Source records:

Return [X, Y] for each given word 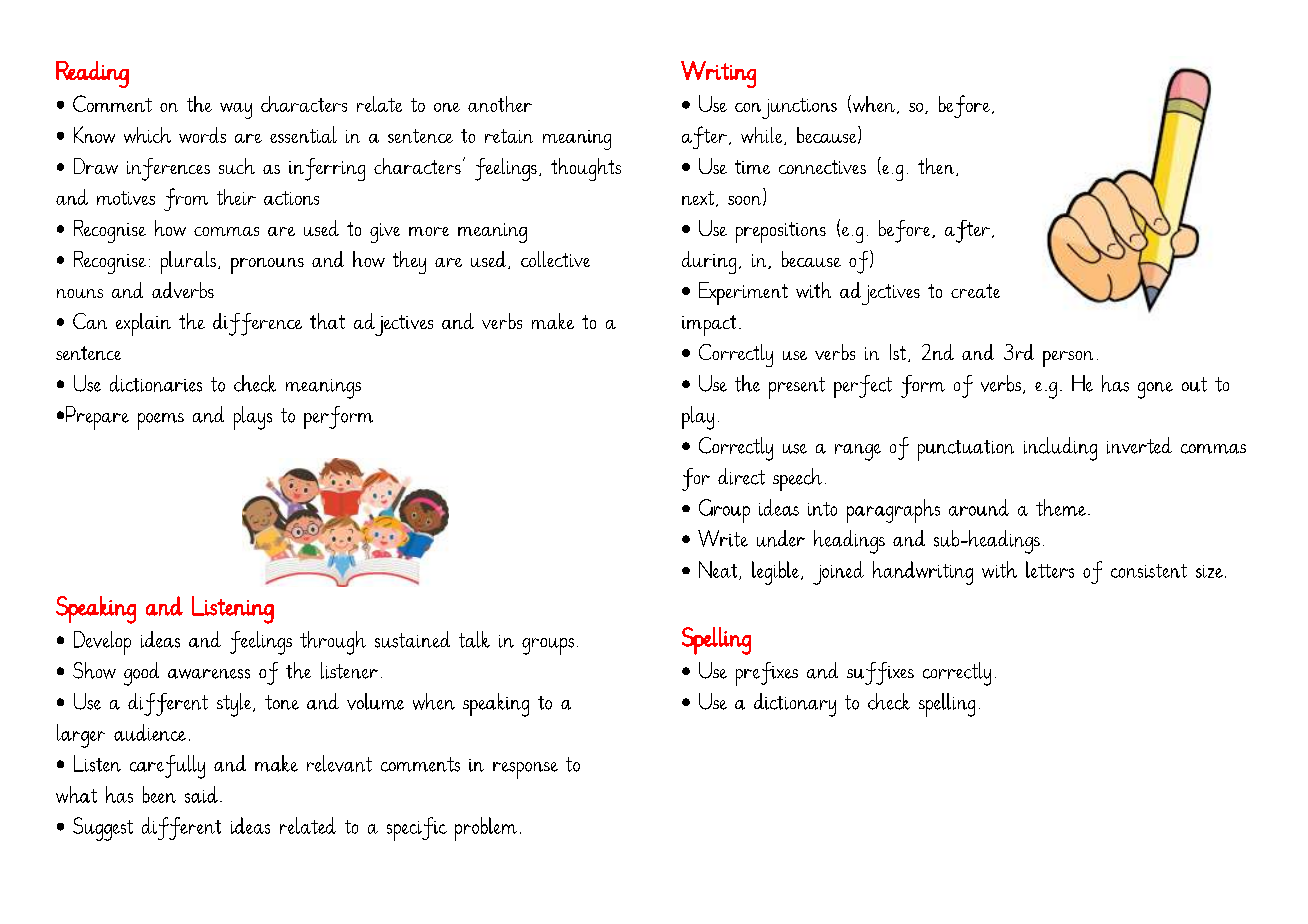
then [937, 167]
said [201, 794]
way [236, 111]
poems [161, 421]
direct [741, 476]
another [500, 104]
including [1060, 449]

-- GIVEN EXERCISE --
Convert the items above into a numbered list, skipping any blank lines. Leave the pictures out of the result.

-- RESPONSE TO THE TASK --
1. Return [X, Y] for each given word 
2. then [937, 167]
3. said [201, 794]
4. way [236, 111]
5. poems [161, 421]
6. direct [741, 476]
7. another [500, 104]
8. including [1060, 449]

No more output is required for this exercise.